Eu olho para as projeções de 2026 e percebo um descompasso perigoso. CEOs esperam milagres imediatos. Times técnicos entregam código e lidam com bugs. Essa distância quebra empresas. De acordo com o relatório da Harvard Business Review assinado por Peter Aykens e equipe, apenas um em cada 50 investimentos em IA traz valor real. O resto é fumaça acumulada.

O custo da ficção

Vender o que não existe mata a confiança interna. O board quer crescimento rápido. O desenvolvedor sabe que ainda a jornada é mais longa do que a promessa. Quando essas duas visões não conversam, o orçamento desaparece. Eu já estive em reuniões onde o comercial prometia automação total enquanto eu pensava no custo de limpar os dados.

Por exemplo, aqui na T2S sempre entendemos que transparência técnica vale mais que slide bonito. O mesmo ocorre com "escopo fechado" quando já sabemos que todos os envolvidos não têm maturidade suficiente para fechar um escopo. Sequer entender. A ironia da profissão já me fez presenciar reuniões de definição de escopo, onde o cliente diverge internamente de um processo que não está nem desenhado ainda (e o projeto já indo pro vinagre por conta de custos de esforço). As dicussões com IA muitas vezes vão por este mesmo caminho.

Gestão de realidade

O papel do líder técnico mudou. Agora ele funciona como um tradutor de riscos. Você precisa quantificar a incerteza para quem toma decisões financeiras. Isso exige métricas de negócio e não apenas de performance de modelo. Eu vejo gestores se perdendo em termos técnicos sem explicar o impacto no lucro.

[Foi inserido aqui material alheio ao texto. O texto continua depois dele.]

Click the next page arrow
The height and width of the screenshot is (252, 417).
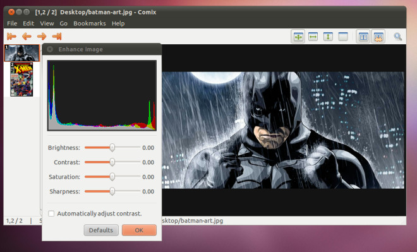pos(42,36)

No desenvolvimento de soluções de logística, vi projetos pararem por falta de alinhamento sobre o sucesso. Um modelo com 90 por cento de acerto pode ser inútil se o erro causar um desastre operacional. No DataRecintos, o desafio foi exatamente esse. Precisávamos integrar dados com a Receita Federal mantendo a conformidade absoluta. Se eu tivesse ouvido apenas o otimismo do mercado sobre IA sem olhar a regra de negócio, teríamos falhado feio.

Pontes sólidas

A solução reside no roadmap iterativo. Não se promete o destino final completo de uma vez. Promete-se o próximo experimento validado. Isso mantém o CEO engajado sem colocar o time em um beco sem saída técnica. Eu prefiro entregar algo pequeno que funcione do que uma promessa gigante que vira dívida técnica.

Eu aprendi que o medo de mudar trava mais que a falta de tecnologia. O board tem medo de ficar para trás. O time tem medo de falhar publicamente. A honestidade sobre o que a IA não faz é o que salva o projeto no longo prazo. Superar o sempre foi feito assim exige coragem de admitir limitações.